Le texte de Jean-Baptiste Rousseau, clairement antimilitariste (dont Largillière a laissé un portrait remarquable – cf ci contre, DR) est chanté fin septembre 1746 à Fontainebleau par Benoit à la Cour (mais en l’absence du Roi), puis joué au Concert Spirituel le 25 décembre suivant.
Bientôt les lumières imposent un nouveau type de gouvernant, appelant ce qui compose les qualités d’un « souverain éclairé » : … « qu’il n’oublie jamais qu’il est là pour servir et non pour être servi ; qu’il doit être le défenseur de l’équité ; qu’il doit agir avec abnégation et tempérance ; qu’il doit protéger les plus faibles et non les mépriser ; qu’il renonce à cette superstition affirmant la primauté de la fonction sur l’homme et non l’inverse… » La clairvoyance comme la pertinence de JB Rousseau saisit par sa justesse.

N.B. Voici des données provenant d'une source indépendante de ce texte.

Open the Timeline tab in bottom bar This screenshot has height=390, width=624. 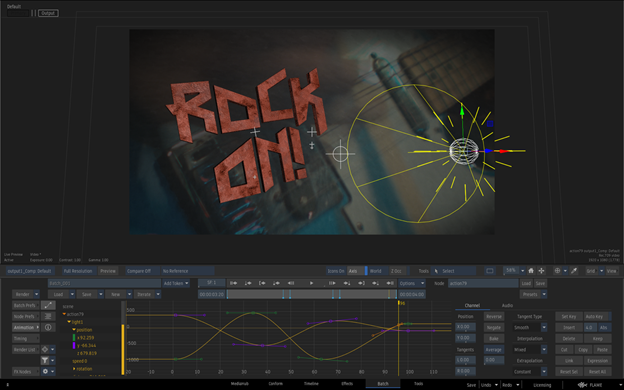(x=311, y=384)
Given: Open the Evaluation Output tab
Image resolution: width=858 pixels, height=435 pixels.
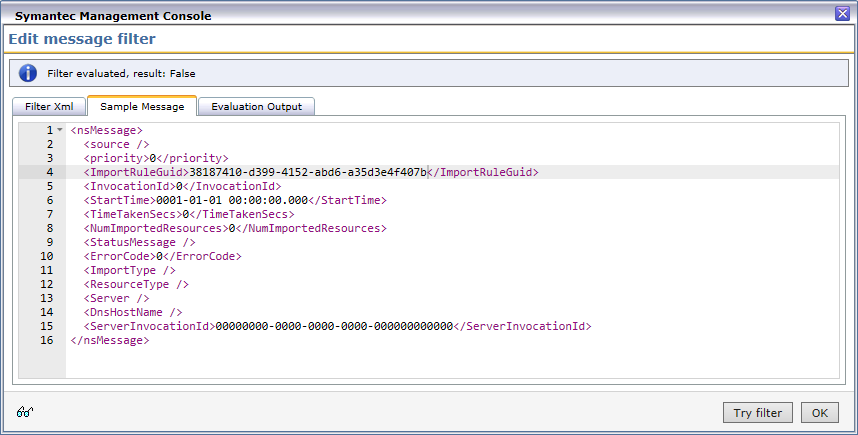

LA MUSIQUE DE ROYER… Aux côtés de Bousset, inventeur de l’ode mise en musique, Pancrace Royer se montre à la hauteur des 12 strophes du texte de JB Rousseau. L’instrumentarium choisi rappelle le format des cantates contemporaines : deux violons, un violoncelle, une flûte, un basson et un clavecin. Royer transcrit en musique l’éloquence du verbe, surtout sa charge expressive, comme son ambition et sa force politique… On y repère des formules et des motifs qui dénotent la connaissance de Mondonville et de Rameau ; une intelligence d’effets rhétoriques digne d’un discours en musique, où chaque option, même dans les silences, signifient autant que les paroles, surtout quand Rousseau évoque les qualités d’un bon souverain.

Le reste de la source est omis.